If you're too serious about expanding your skill, you need to chill.

“Noting my hands gripping the control wheel as if it were a lifeline, Bob would say, ‘Loosen up. Use your fingertips. Remember, flying is a lot like playing the flute: if you try too hard, it doesn’t come out right.'”

So reminisced author Frank Kingston Smith in his 1982 book, Weekend Wings. Smith learned to fly in the 1950s, and many of the lessons he later recalled in his writing seem especially valid today. Most have less to do with the mechanics of flight than the human side-how he learned to forsake preconceived notions about flying and embrace simple lessons in his own human nature. In today’s environment, there seems to be more and more emphasis on programming systems and memorizing numbers, with less and less focus on allowing students to find the comfortable feel of smooth flying.

Suddenly acquiring that light touch is one lesson many veteran pilots clearly recall from their early days. Like Smith, they remember the one flight when the realization struck. For some, it came only after they decided to give up on ever “figuring out” how to fly, and in despair, released their pent up anxiety.

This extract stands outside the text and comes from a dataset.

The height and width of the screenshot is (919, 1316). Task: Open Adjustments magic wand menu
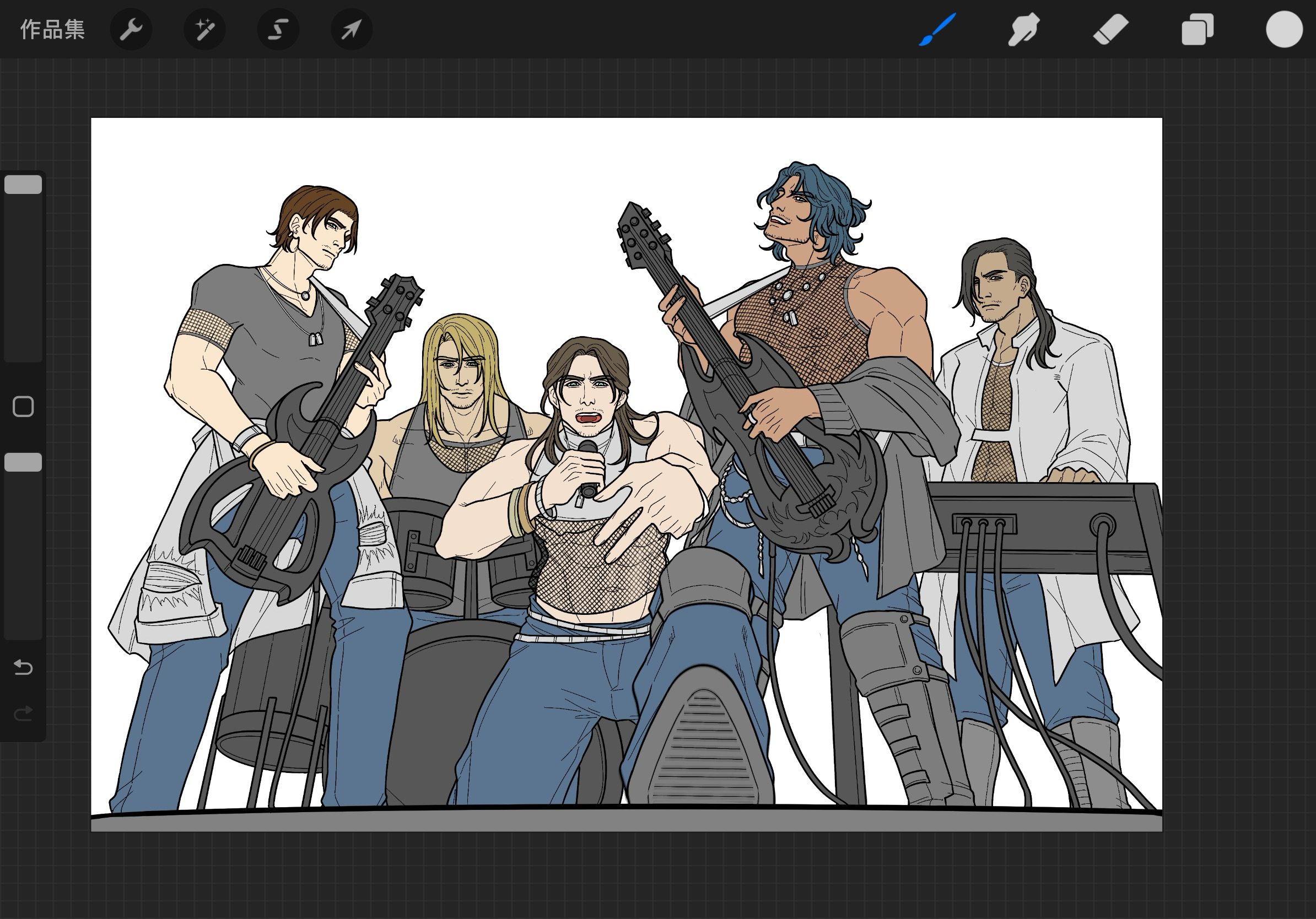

I remember being frustrated by repeatedly overcontrolling on short final as the ground rushed up to meet me with nerve-tightening speed. Then my instructor admonished me to use just my left thumb and two fingers on the yoke. Without the stiff-arm grip, my control movements became more fluid. I began to relax and feel how the airplane was responding to my input. Another trick I was taught involved pushing the rudder pedals back and forth when on short final. “Wagging” the tail, just a little, was enough to graphically remind me that I was in control here, not that gusty crosswind.

Smith included another lesson in Weekend Pilot that can easily be lost in today’s flying environment where we constantly challenge ourselves with new equipment, new techniques and ever more demanding missions: Remember, this is supposed to be fun. And it doesn’t hurt to slow down the program a little after reaching one of your skill plateaus. Savoring the experience allows us to feel more confident with the next flight.

Smith wrote:

“The total concentration required for the first few long flights always tends to take some sort of toll on anyone who takes flying seriously. As time passes and one flies more and more, flying becomes progressively easier and more enjoyable.”

And an “easier, more enjoyable” flight is also a safer one.